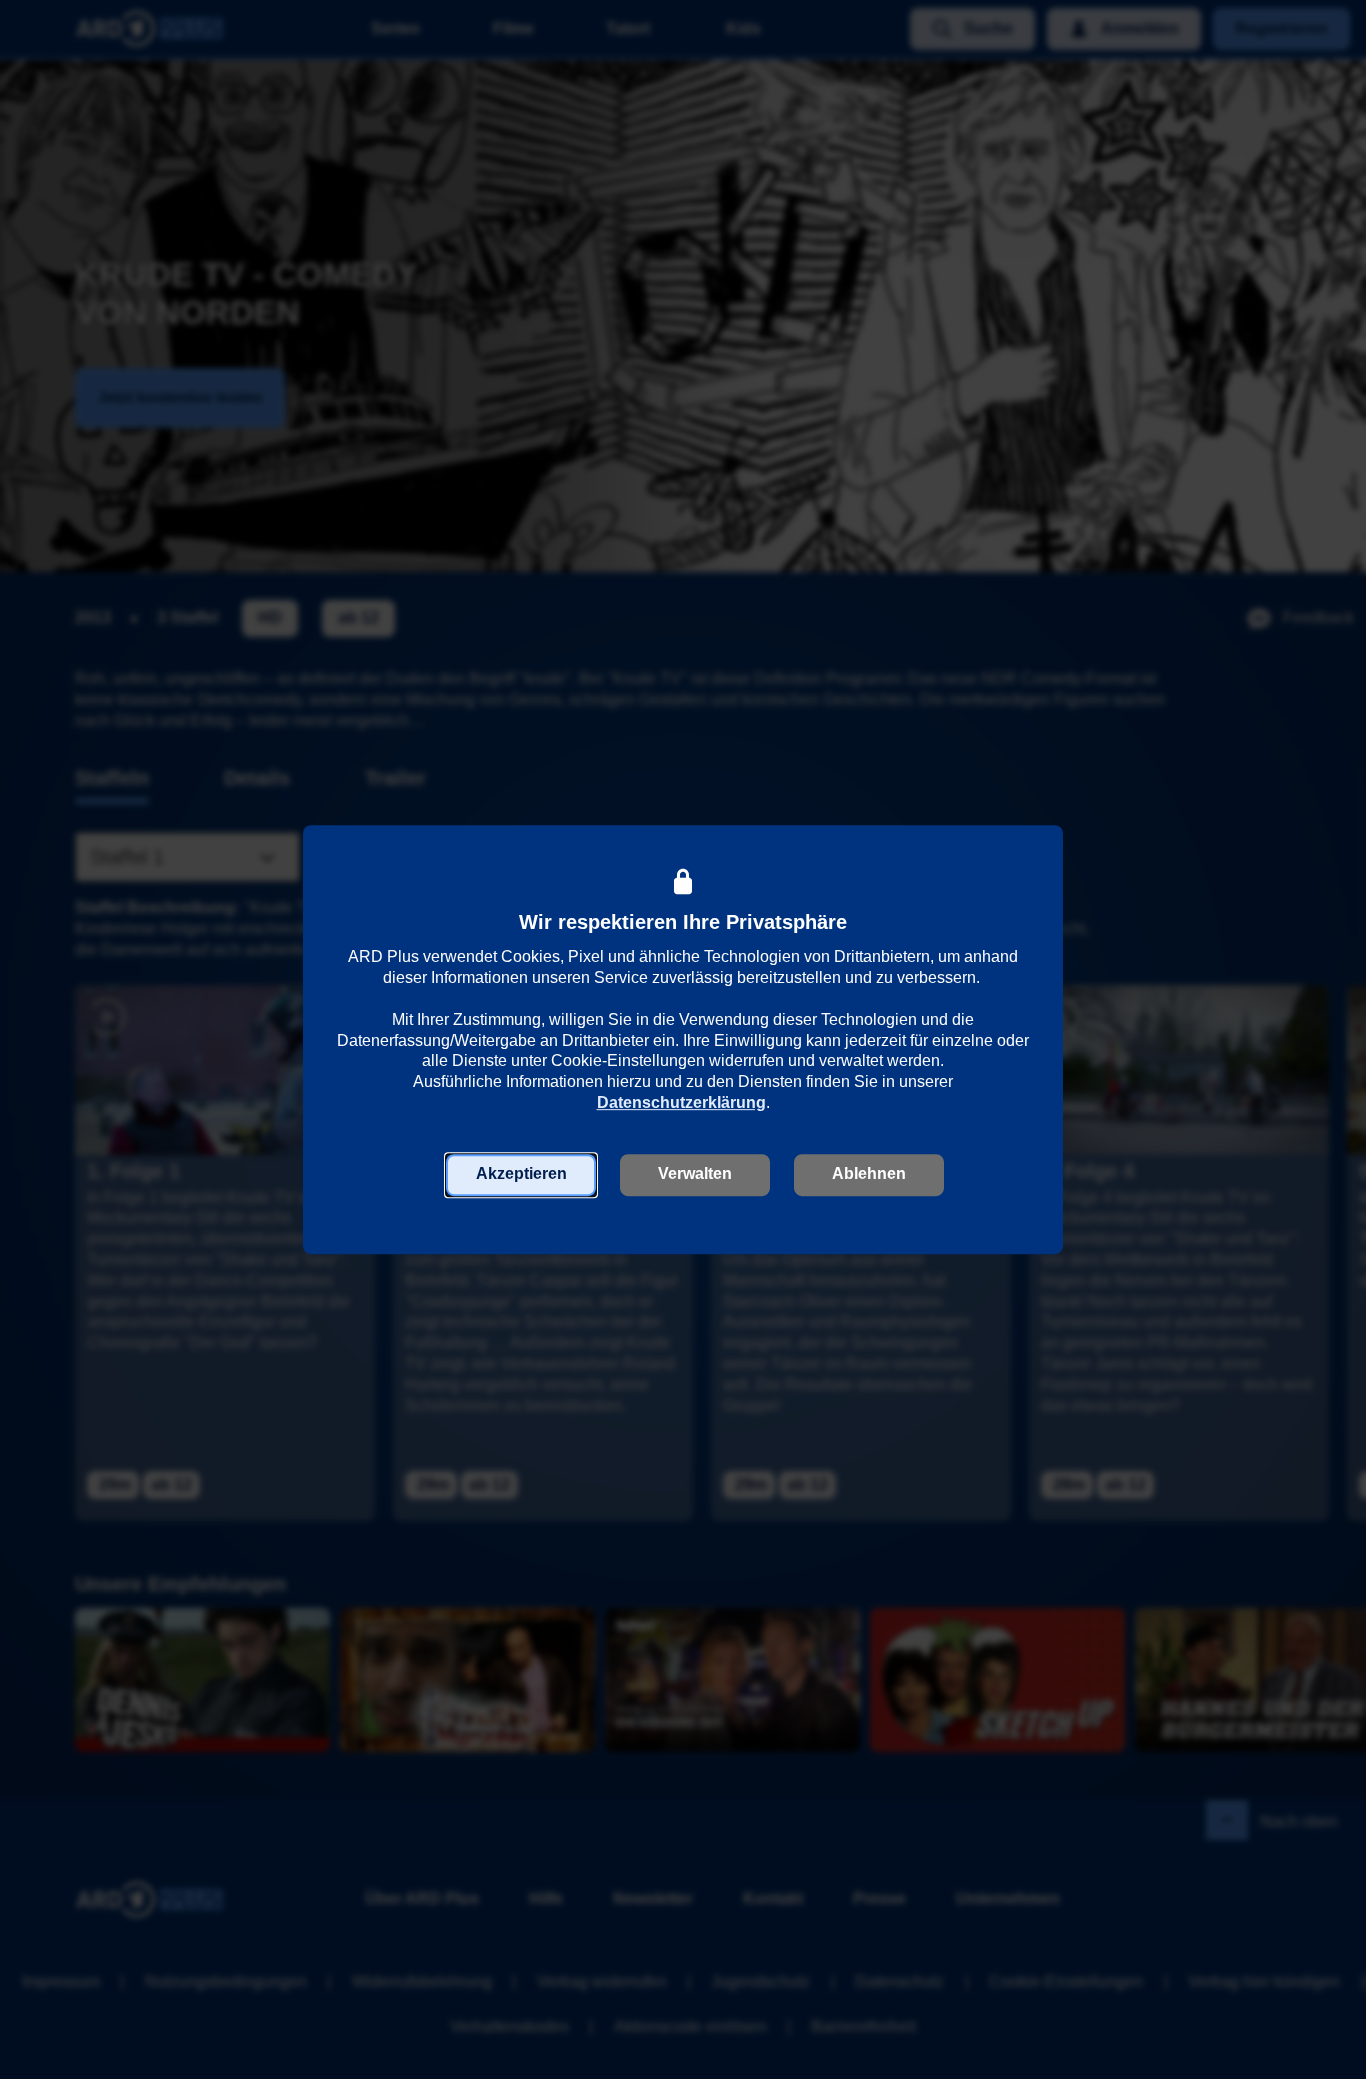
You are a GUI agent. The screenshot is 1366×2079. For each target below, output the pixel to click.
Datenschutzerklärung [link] (681, 1102)
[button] (521, 1175)
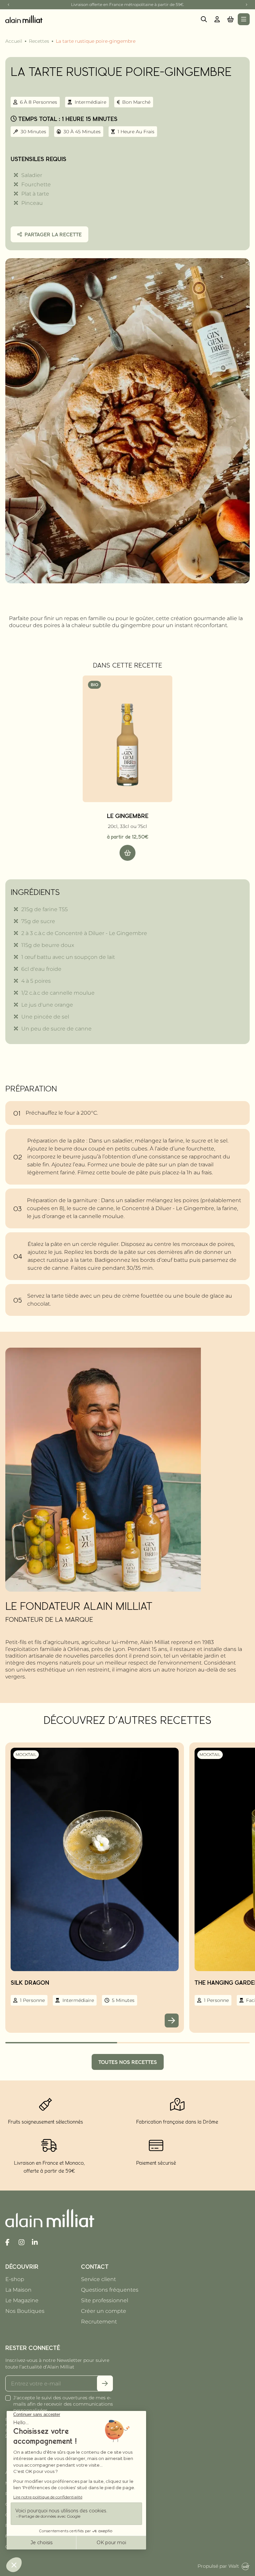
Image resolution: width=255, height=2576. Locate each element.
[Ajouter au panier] (127, 853)
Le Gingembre (127, 816)
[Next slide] (246, 4)
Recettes (39, 41)
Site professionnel (104, 2300)
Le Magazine (22, 2300)
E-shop (14, 2279)
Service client (98, 2279)
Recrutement (99, 2321)
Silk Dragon (30, 1982)
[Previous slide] (8, 4)
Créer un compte (103, 2311)
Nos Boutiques (24, 2311)
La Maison (18, 2290)
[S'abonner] (105, 2383)
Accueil (13, 41)
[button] (230, 19)
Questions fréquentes (109, 2290)
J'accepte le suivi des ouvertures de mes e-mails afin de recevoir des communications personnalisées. (63, 2404)
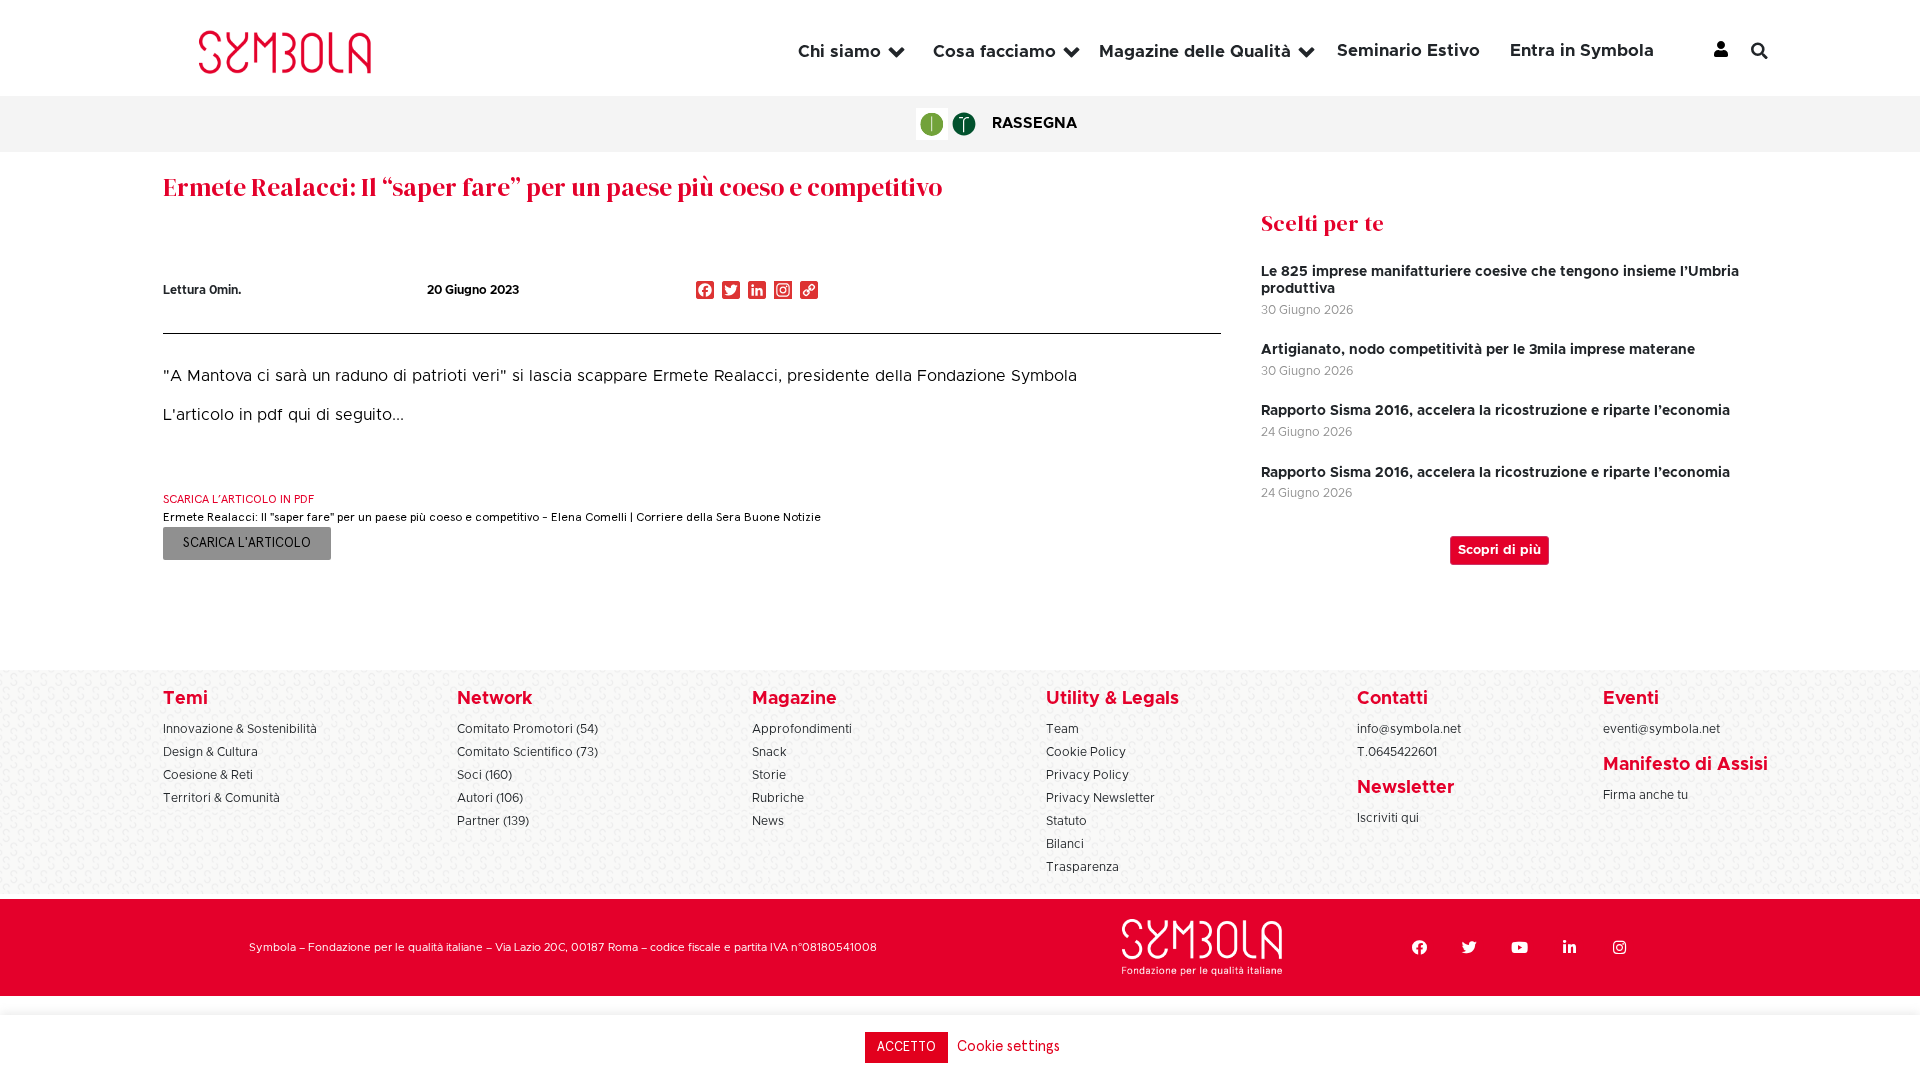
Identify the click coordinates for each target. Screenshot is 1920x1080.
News (768, 821)
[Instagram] (783, 292)
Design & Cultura (210, 752)
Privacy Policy (1087, 775)
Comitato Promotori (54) (527, 729)
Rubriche (778, 798)
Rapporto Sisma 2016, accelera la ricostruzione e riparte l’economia (1495, 411)
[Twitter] (1469, 948)
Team (1062, 729)
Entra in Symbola (1582, 50)
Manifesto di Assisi (1685, 765)
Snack (769, 752)
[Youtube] (1519, 948)
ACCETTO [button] (906, 1047)
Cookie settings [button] (1008, 1046)
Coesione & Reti (208, 775)
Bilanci (1065, 844)
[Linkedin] (1569, 948)
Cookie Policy (1086, 752)
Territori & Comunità (221, 798)
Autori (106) (490, 798)
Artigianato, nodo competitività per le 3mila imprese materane (1478, 350)
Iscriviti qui (1388, 818)
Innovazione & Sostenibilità (240, 729)
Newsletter (1405, 788)
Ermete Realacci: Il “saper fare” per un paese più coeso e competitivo (552, 187)
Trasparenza (1082, 867)
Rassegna (1034, 123)
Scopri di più (1499, 550)
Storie (769, 775)
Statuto (1066, 821)
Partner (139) (493, 821)
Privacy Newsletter (1100, 798)
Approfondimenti (802, 729)
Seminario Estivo (1408, 50)
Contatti (1392, 699)
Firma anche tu (1645, 795)
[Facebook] (1419, 948)
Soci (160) (484, 775)
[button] (1775, 51)
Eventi (1631, 699)
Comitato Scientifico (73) (527, 752)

### Your assignment
Return every line above word for word, minus images.

### Solved problem
You are a GUI agent. The screenshot is 1366×2079. For each target below, output the pixel to click.
Datenschutzerklärung [link] (681, 1102)
[button] (521, 1175)
Image resolution: width=255, height=2576. Locate each element.
[Ajouter au panier] (127, 853)
Le Gingembre (127, 816)
[Next slide] (246, 4)
Recettes (39, 41)
Site professionnel (104, 2300)
Le Magazine (22, 2300)
E-shop (14, 2279)
Service client (98, 2279)
Recrutement (99, 2321)
Silk Dragon (30, 1982)
[Previous slide] (8, 4)
Créer un compte (103, 2311)
Nos Boutiques (24, 2311)
La Maison (18, 2290)
[S'abonner] (105, 2383)
Accueil (13, 41)
[button] (230, 19)
Questions fréquentes (109, 2290)
J'accepte le suivi des ouvertures de mes e-mails afin de recevoir des communications personnalisées. (63, 2404)
Identify the click coordinates for each target. Screenshot is 1920x1080.
News (768, 821)
[Instagram] (783, 292)
Design & Cultura (210, 752)
Privacy Policy (1087, 775)
Comitato Promotori (54) (527, 729)
Rubriche (778, 798)
Rapporto Sisma 2016, accelera la ricostruzione e riparte l’economia (1495, 411)
[Twitter] (1469, 948)
Team (1062, 729)
Entra in Symbola (1582, 50)
Manifesto di Assisi (1685, 765)
Snack (769, 752)
[Youtube] (1519, 948)
ACCETTO [button] (906, 1047)
Cookie settings [button] (1008, 1046)
Coesione & Reti (208, 775)
Bilanci (1065, 844)
[Linkedin] (1569, 948)
Cookie Policy (1086, 752)
Territori & Comunità (221, 798)
Autori (106) (490, 798)
Artigianato, nodo competitività per le 3mila imprese materane (1478, 350)
Iscriviti qui (1388, 818)
Innovazione & Sostenibilità (240, 729)
Newsletter (1405, 788)
Ermete Realacci: Il “saper fare” per un paese più coeso e competitivo (552, 187)
Trasparenza (1082, 867)
Rassegna (1034, 123)
Scopri di più (1499, 550)
Storie (769, 775)
Statuto (1066, 821)
Partner (139) (493, 821)
Privacy Newsletter (1100, 798)
Approfondimenti (802, 729)
Seminario Estivo (1408, 50)
Contatti (1392, 699)
Firma anche tu (1645, 795)
[Facebook] (1419, 948)
Soci (160) (484, 775)
[button] (1775, 51)
Eventi (1631, 699)
Comitato Scientifico (73) (527, 752)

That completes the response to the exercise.